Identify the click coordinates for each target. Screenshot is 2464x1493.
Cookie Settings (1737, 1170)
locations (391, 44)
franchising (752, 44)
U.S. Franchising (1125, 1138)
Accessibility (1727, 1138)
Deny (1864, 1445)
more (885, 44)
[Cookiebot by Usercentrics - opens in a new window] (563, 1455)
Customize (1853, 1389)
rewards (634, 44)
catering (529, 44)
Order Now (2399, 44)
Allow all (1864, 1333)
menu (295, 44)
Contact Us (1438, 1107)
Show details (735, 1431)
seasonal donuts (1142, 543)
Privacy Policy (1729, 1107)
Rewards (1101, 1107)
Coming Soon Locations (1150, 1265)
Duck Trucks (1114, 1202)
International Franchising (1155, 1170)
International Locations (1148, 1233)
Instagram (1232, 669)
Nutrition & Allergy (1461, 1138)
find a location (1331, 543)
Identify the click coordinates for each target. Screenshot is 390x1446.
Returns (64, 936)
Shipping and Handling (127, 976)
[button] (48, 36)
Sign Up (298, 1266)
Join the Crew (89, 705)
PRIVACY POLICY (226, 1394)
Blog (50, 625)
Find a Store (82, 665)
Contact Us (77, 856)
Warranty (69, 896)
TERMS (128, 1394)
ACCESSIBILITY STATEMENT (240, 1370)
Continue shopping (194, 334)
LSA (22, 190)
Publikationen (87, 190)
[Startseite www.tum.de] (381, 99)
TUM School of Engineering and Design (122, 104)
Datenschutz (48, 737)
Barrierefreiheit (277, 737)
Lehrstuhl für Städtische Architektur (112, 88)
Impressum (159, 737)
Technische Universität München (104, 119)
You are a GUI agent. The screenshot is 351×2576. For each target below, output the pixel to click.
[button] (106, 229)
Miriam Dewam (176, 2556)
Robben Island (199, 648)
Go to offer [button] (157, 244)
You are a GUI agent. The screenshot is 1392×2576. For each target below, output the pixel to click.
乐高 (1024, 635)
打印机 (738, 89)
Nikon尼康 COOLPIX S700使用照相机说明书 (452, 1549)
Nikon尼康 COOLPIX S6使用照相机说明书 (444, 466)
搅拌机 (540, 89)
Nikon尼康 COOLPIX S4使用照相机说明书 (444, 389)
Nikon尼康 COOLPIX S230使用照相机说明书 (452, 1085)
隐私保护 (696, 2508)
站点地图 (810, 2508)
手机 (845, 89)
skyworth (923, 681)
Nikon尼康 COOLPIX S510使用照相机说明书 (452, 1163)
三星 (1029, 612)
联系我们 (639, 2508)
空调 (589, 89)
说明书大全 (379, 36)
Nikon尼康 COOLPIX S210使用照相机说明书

EXERCISE DESCRIPTION
All of the lines above must be returned exactly as they stand.

SOLUTION
Identify the click coordinates for each target. Screenshot is 2464x1493.
Cookie Settings (1737, 1170)
locations (391, 44)
franchising (752, 44)
U.S. Franchising (1125, 1138)
Accessibility (1727, 1138)
Deny (1864, 1445)
more (885, 44)
[Cookiebot by Usercentrics - opens in a new window] (563, 1455)
Customize (1853, 1389)
rewards (634, 44)
catering (529, 44)
Order Now (2399, 44)
Allow all (1864, 1333)
menu (295, 44)
Contact Us (1438, 1107)
Show details (735, 1431)
seasonal donuts (1142, 543)
Privacy Policy (1729, 1107)
Rewards (1101, 1107)
Coming Soon Locations (1150, 1265)
Duck Trucks (1114, 1202)
International Franchising (1155, 1170)
International Locations (1148, 1233)
Instagram (1232, 669)
Nutrition & Allergy (1461, 1138)
find a location (1331, 543)
Identify the click coordinates for each target. Screenshot is 390x1446.
Returns (64, 936)
Shipping and Handling (127, 976)
[button] (48, 36)
Sign Up (298, 1266)
Join the Crew (89, 705)
PRIVACY POLICY (226, 1394)
Blog (50, 625)
Find a Store (82, 665)
Contact Us (77, 856)
Warranty (69, 896)
TERMS (128, 1394)
ACCESSIBILITY STATEMENT (240, 1370)
Continue shopping (194, 334)
LSA (22, 190)
Publikationen (87, 190)
[Startseite www.tum.de] (381, 99)
TUM School of Engineering and Design (122, 104)
Datenschutz (48, 737)
Barrierefreiheit (277, 737)
Lehrstuhl für Städtische Architektur (112, 88)
Impressum (159, 737)
Technische Universität München (104, 119)
You are a GUI agent. The screenshot is 351×2576. For each target below, output the pixel to click.
[button] (106, 229)
Miriam Dewam (176, 2556)
Robben Island (199, 648)
Go to offer [button] (157, 244)
You are a GUI agent. The screenshot is 1392×2576. For each target below, output the pixel to click.
乐高 (1024, 635)
打印机 (738, 89)
Nikon尼康 COOLPIX S700使用照相机说明书 (452, 1549)
Nikon尼康 COOLPIX S6使用照相机说明书 (444, 466)
搅拌机 (540, 89)
Nikon尼康 COOLPIX S4使用照相机说明书 (444, 389)
Nikon尼康 COOLPIX S230使用照相机说明书 (452, 1085)
隐私保护 (696, 2508)
站点地图 (810, 2508)
手机 (845, 89)
skyworth (923, 681)
Nikon尼康 COOLPIX S510使用照相机说明书 (452, 1163)
三星 (1029, 612)
联系我们 (639, 2508)
空调 (589, 89)
说明书大全 (379, 36)
Nikon尼康 COOLPIX S210使用照相机说明书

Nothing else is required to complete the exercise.